Find winning unit between 2 torch tensors of different shapes


I am trying to implement a Self-Organizing Map where for a given input sample, the best matching unit/winning unit is chosen based on (say) L2-norm distance between the SOM and the input. To implement this, I have:

# Input batch: batch-size = 512, input-dim = 84-
z = torch.randn(512, 84)

# SOM shape: (height, width, input-dim)-
som = torch.randn(40, 40, 84)

# Compute L2 distance for a single sample out of 512 samples-
dist_l2 = np.linalg.norm((som.numpy() - z[0].numpy()), ord = 2, axis = 2)

# dist_l2.shape
# (40, 40)

# Get (row, column) index of the minimum of a 2d np array-
row, col = np.unravel_index(dist_l2.argmin(), dist_l2.shape)

print(f"BMU for z[0]; row = {row}, col  = {col}")
# BMU for z[0]; row = 3, col  = 9

So for the first input sample of 'z', the winning unit in SOM has the index: (3, 9).

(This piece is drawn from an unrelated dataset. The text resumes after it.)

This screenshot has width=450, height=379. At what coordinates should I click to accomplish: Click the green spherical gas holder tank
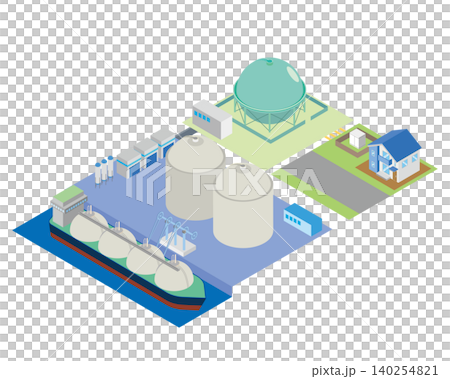(269, 90)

I can put this in a for loop iterating over all 512 such input samples, but that is very inefficient.

Is there an efficient vectorized PyTorch manner to compute this for the entire batch?


Solution

  • You can easily extend this operation to batches by expanding your som tensor:

    _som = som.view(1,-1,z.size(-1)).expand(len(z),-1,-1)
    
    # L2((512, 1600, 84), (512, 1, 84)) = (512, 1600, 1)
    dist_l2 = torch.cdist(_som, z[:,None])[:,:,0]
    
    # both are shaped (512,)
    row, col = torch.unravel_index(dist_l2.argmin(1), (40,40))
    

    Note: torch.unravel_index is available from PyTorch version 2.2, if you don't have access to this version, you may resort to this user-made implementation.